→ YOUR OBJECTIVE: What you give back must match the records below word for word.

→ GIVEN DATA:
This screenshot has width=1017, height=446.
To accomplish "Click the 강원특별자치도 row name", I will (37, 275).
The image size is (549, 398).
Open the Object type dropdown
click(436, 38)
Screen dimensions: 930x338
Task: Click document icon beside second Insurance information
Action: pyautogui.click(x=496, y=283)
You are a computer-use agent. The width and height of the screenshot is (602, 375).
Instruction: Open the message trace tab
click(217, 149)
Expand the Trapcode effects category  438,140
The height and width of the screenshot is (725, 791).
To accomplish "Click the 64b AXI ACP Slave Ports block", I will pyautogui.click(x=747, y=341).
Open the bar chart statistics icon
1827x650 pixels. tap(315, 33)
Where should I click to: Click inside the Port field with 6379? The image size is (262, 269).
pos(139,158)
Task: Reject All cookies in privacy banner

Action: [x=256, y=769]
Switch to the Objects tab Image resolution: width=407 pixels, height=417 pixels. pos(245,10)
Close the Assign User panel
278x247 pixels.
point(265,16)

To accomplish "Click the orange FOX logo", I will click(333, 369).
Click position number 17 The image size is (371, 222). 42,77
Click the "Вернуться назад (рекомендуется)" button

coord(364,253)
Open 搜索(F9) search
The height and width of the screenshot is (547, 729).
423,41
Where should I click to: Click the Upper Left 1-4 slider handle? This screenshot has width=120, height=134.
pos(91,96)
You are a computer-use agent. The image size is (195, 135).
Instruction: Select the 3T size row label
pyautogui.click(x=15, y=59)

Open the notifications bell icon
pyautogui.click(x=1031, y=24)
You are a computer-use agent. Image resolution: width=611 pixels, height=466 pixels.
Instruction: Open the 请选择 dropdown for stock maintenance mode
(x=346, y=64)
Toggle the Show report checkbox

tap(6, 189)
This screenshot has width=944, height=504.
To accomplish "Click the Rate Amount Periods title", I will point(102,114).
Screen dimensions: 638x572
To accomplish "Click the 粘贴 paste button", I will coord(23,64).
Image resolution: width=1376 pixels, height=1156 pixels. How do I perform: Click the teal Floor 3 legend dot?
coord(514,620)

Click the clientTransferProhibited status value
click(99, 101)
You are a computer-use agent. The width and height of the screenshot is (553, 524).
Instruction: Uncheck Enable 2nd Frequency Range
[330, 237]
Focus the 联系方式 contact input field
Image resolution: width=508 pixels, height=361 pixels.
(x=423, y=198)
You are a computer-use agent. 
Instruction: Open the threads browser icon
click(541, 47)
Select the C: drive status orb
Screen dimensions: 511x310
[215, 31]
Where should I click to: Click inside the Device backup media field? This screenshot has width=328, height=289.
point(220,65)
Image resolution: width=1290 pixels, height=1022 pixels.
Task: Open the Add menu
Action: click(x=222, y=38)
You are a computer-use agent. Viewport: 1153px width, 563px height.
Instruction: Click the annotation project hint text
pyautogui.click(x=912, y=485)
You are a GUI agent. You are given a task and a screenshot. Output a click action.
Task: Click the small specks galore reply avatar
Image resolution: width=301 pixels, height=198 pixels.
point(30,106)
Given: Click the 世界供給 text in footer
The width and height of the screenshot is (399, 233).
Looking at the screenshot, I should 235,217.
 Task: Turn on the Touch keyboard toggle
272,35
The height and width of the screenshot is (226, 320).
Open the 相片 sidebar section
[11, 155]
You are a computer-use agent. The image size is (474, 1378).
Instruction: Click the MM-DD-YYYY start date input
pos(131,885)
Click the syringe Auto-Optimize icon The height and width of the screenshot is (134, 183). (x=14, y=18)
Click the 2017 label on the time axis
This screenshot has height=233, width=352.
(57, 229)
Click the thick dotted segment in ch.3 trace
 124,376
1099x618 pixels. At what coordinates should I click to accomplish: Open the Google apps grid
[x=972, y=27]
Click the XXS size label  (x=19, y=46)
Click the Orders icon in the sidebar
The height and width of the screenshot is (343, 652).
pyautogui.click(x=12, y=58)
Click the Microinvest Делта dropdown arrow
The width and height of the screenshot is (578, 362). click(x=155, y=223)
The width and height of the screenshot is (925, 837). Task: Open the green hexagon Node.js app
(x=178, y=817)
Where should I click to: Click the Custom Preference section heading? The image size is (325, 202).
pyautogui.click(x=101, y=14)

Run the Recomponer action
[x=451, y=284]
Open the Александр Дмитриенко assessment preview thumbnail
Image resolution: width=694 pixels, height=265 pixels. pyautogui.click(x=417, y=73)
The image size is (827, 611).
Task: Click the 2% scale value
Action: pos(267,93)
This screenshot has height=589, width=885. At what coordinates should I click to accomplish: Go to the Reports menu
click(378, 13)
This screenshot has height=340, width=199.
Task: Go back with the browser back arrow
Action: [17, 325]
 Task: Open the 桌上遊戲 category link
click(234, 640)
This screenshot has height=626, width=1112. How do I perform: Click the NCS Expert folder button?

→ COMPLETED EXERCISE:
This screenshot has width=1017, height=446.
To accomplish "Click the 강원특별자치도 row name", I will (37, 275).
The image size is (549, 398).
Open the Object type dropdown
click(436, 38)
Screen dimensions: 930x338
Task: Click document icon beside second Insurance information
Action: pyautogui.click(x=496, y=283)
You are a computer-use agent. The width and height of the screenshot is (602, 375).
Instruction: Open the message trace tab
click(217, 149)
Expand the Trapcode effects category  438,140
The height and width of the screenshot is (725, 791).
To accomplish "Click the 64b AXI ACP Slave Ports block", I will pyautogui.click(x=747, y=341).
Open the bar chart statistics icon
1827x650 pixels. tap(315, 33)
Where should I click to: Click inside the Port field with 6379? The image size is (262, 269).
pos(139,158)
Task: Reject All cookies in privacy banner

Action: [x=256, y=769]
Switch to the Objects tab Image resolution: width=407 pixels, height=417 pixels. pos(245,10)
Close the Assign User panel
278x247 pixels.
point(265,16)

To accomplish "Click the orange FOX logo", I will click(333, 369).
Click position number 17 The image size is (371, 222). 42,77
Click the "Вернуться назад (рекомендуется)" button

coord(364,253)
Open 搜索(F9) search
The height and width of the screenshot is (547, 729).
423,41
Where should I click to: Click the Upper Left 1-4 slider handle? This screenshot has width=120, height=134.
pos(91,96)
You are a computer-use agent. The image size is (195, 135).
Instruction: Select the 3T size row label
pyautogui.click(x=15, y=59)

Open the notifications bell icon
pyautogui.click(x=1031, y=24)
You are a computer-use agent. Image resolution: width=611 pixels, height=466 pixels.
Instruction: Open the 请选择 dropdown for stock maintenance mode
(x=346, y=64)
Toggle the Show report checkbox

tap(6, 189)
This screenshot has width=944, height=504.
To accomplish "Click the Rate Amount Periods title", I will point(102,114).
Screen dimensions: 638x572
To accomplish "Click the 粘贴 paste button", I will coord(23,64).
Image resolution: width=1376 pixels, height=1156 pixels. How do I perform: Click the teal Floor 3 legend dot?
coord(514,620)

Click the clientTransferProhibited status value
click(99, 101)
You are a computer-use agent. The width and height of the screenshot is (553, 524).
Instruction: Uncheck Enable 2nd Frequency Range
[330, 237]
Focus the 联系方式 contact input field
Image resolution: width=508 pixels, height=361 pixels.
(x=423, y=198)
You are a computer-use agent. 
Instruction: Open the threads browser icon
click(541, 47)
Select the C: drive status orb
Screen dimensions: 511x310
[215, 31]
Where should I click to: Click inside the Device backup media field? This screenshot has width=328, height=289.
point(220,65)
Image resolution: width=1290 pixels, height=1022 pixels.
Task: Open the Add menu
Action: click(x=222, y=38)
You are a computer-use agent. Viewport: 1153px width, 563px height.
Instruction: Click the annotation project hint text
pyautogui.click(x=912, y=485)
You are a GUI agent. You are given a task and a screenshot. Output a click action.
Task: Click the small specks galore reply avatar
Image resolution: width=301 pixels, height=198 pixels.
point(30,106)
Given: Click the 世界供給 text in footer
The width and height of the screenshot is (399, 233).
Looking at the screenshot, I should 235,217.
 Task: Turn on the Touch keyboard toggle
272,35
The height and width of the screenshot is (226, 320).
Open the 相片 sidebar section
[11, 155]
You are a computer-use agent. The image size is (474, 1378).
Instruction: Click the MM-DD-YYYY start date input
pos(131,885)
Click the syringe Auto-Optimize icon The height and width of the screenshot is (134, 183). (x=14, y=18)
Click the 2017 label on the time axis
This screenshot has height=233, width=352.
(57, 229)
Click the thick dotted segment in ch.3 trace
 124,376
1099x618 pixels. At what coordinates should I click to accomplish: Open the Google apps grid
[x=972, y=27]
Click the XXS size label  (x=19, y=46)
Click the Orders icon in the sidebar
The height and width of the screenshot is (343, 652).
pyautogui.click(x=12, y=58)
Click the Microinvest Делта dropdown arrow
The width and height of the screenshot is (578, 362). click(x=155, y=223)
The width and height of the screenshot is (925, 837). Task: Open the green hexagon Node.js app
(x=178, y=817)
Where should I click to: Click the Custom Preference section heading? The image size is (325, 202).
pyautogui.click(x=101, y=14)

Run the Recomponer action
[x=451, y=284]
Open the Александр Дмитриенко assessment preview thumbnail
Image resolution: width=694 pixels, height=265 pixels. pyautogui.click(x=417, y=73)
The image size is (827, 611).
Task: Click the 2% scale value
Action: pos(267,93)
This screenshot has height=589, width=885. At what coordinates should I click to accomplish: Go to the Reports menu
click(378, 13)
This screenshot has height=340, width=199.
Task: Go back with the browser back arrow
Action: [17, 325]
 Task: Open the 桌上遊戲 category link
click(234, 640)
This screenshot has height=626, width=1112. How do I perform: Click the NCS Expert folder button?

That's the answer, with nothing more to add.